Toronto, ON: Puffin Canada, 2007.
279 pp., cloth., $18.00.
Grades 5-8 / Ages 10-13.
Review by Huai-Yang Lim.
Reviewed from Uncorrected and Unpublished Proofs.
Great Plumbers and Their Exploits sat on the table by Hamish X's elbows. He hadn't opened it in days. Before he regained his memories he'd pored over the book with rabid intensity, certain that the pages held a clue to the location of his lost mother. But since King Liam had awakened his memories he'd lost the desire to read the book. Parveen believed that Great Plumbers was part of the ODA's plans, and that since Hamish X was now free of their programming he was also free of his compulsion to read the boring book.
He laid a hand on the green leather cover, tracing the gold lettering with a fingertip. He felt a pang of loneliness. "How could I miss reading such a boring book?" he mumbled to himself.
"Are you addressing me?" The George raccoon roused itself from sleep mode at the sound of his voice. George had been standing silent and still against the wall as it always did, resting until required.
"Sorry, no. Just talking to myself."
Following on the heels of his comedic novel Hamish X and the Cheese Pirates, Sean Cullen's second book in the series, Hamish X and the Hollow Mountain, continues the adventures of Hamish X and his friends. The last book concluded with the arrival of the Orphan Disposal Agency's Grey Agents in Wind City at which time they attempted to capture Hamish X. Hamish X and the Hollow Mountain begins with Hamish X's rescue and continues with his and his friends' trek to Switzerland's Hollow Mountain, where a city for children ruled by King Liam exists. The self-sufficient and self-powered city, named Hollow City, resides in an underground cavern that has seen various improvements over the centuries and serves as a refuge and training ground for children so that they can lead productive and self-sufficient lives once they leave the city. As Hamish X and his friends become acclimatized to life in the Hollow City and wedding preparations are under way for Mr. Kipling and Mrs. Francis—both of whom were introduced in the first book—the events are overshadowed by the Grey Agents' determination to locate Hamish X at all costs and to eliminate those who stand in their way.

Requirement 1
From the book review above, list every story character identified by an individual name.
Requirement 2
Condense the paragraph of the book review that begins "Following on the heels of his comedic novel" into a few short sentences, keeping its main facts.
Requirement 3
Duplicate the passage of the book review from "Toronto, ON: Puffin" to "and Unpublished Proofs.".

Supplied material
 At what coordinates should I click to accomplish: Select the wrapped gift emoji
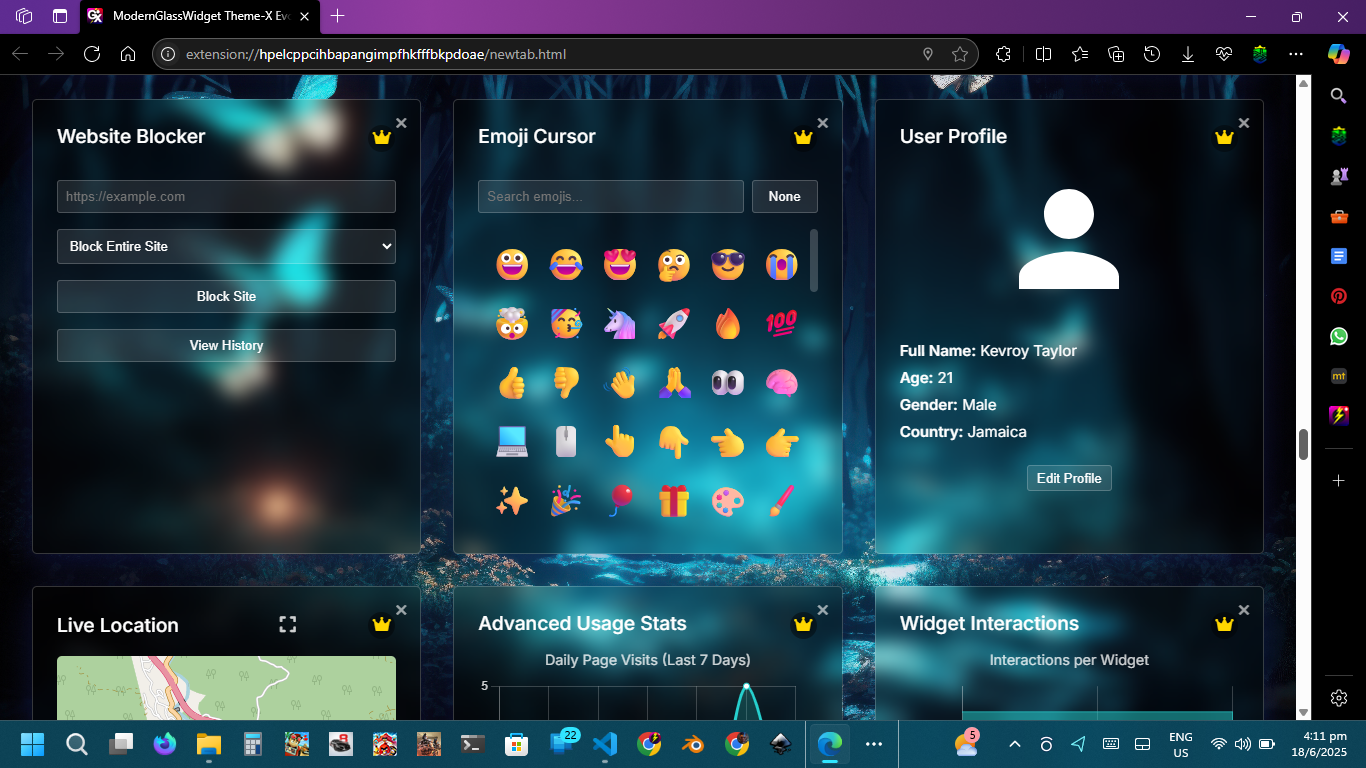(x=674, y=501)
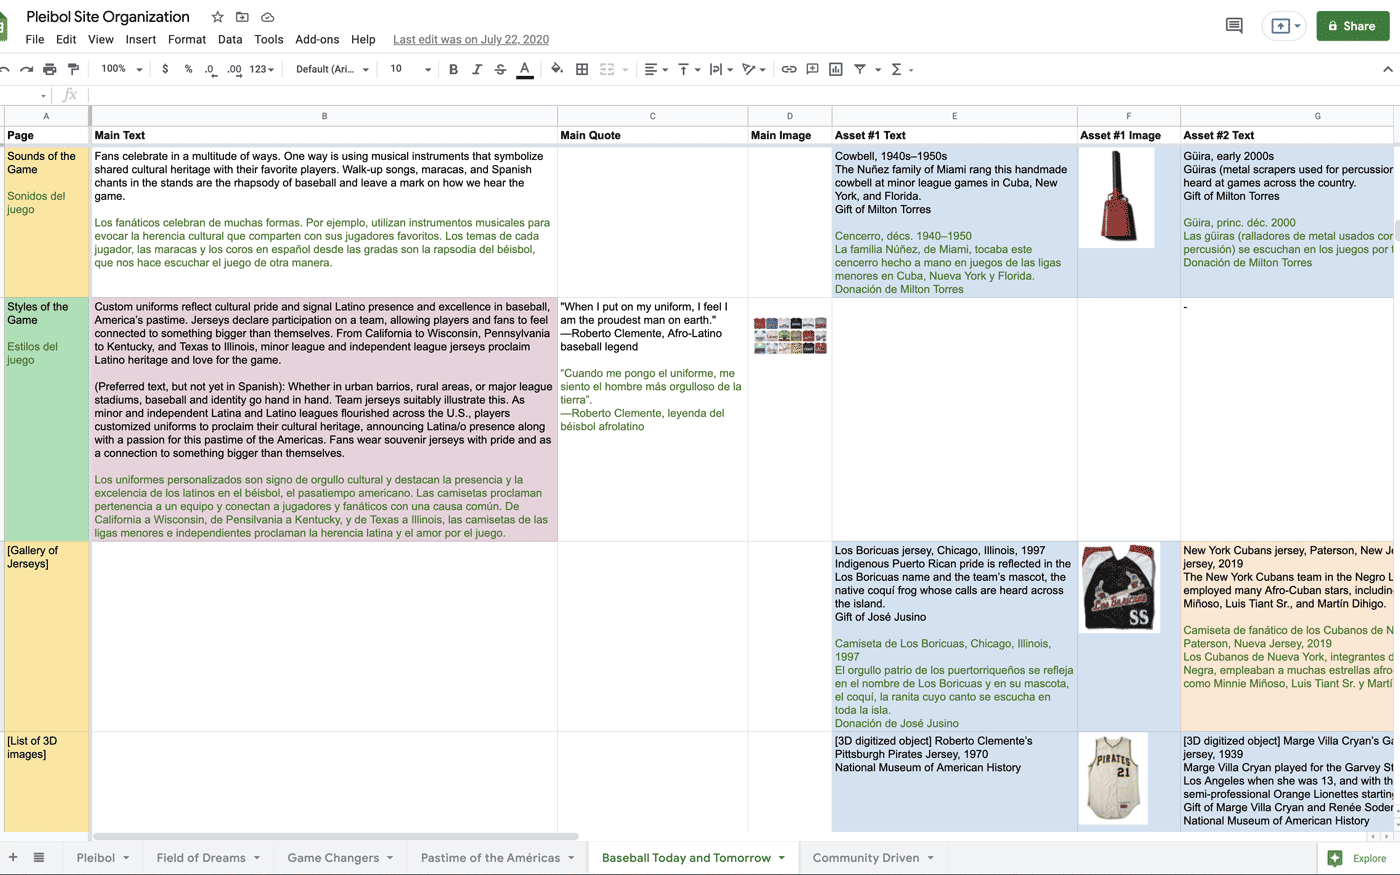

Exercise result 1
Hamish X, King Liam, Parveen, George, Mr. Kipling, Mrs. Francis

Exercise result 2
Hamish X and the Hollow Mountain is Sean Cullen's second book in the series, after the comedic Hamish X and the Cheese Pirates. The first book ended with the Orphan Disposal Agency's Grey Agents arriving in Wind City to capture Hamish X. This one opens with his rescue and follows him and his friends to Switzerland's Hollow Mountain. There, King Liam rules Hollow City, a self-sufficient underground city that serves as a refuge and training ground for children. While the friends settle in and Mr. Kipling and Mrs. Francis prepare to marry, the Grey Agents press on in their hunt for Hamish X and will eliminate anyone in their way.

Exercise result 3
Toronto, ON: Puffin Canada, 2007.
279 pp., cloth., $18.00.
Grades 5-8 / Ages 10-13.
Review by Huai-Yang Lim.
Reviewed from Uncorrected and Unpublished Proofs.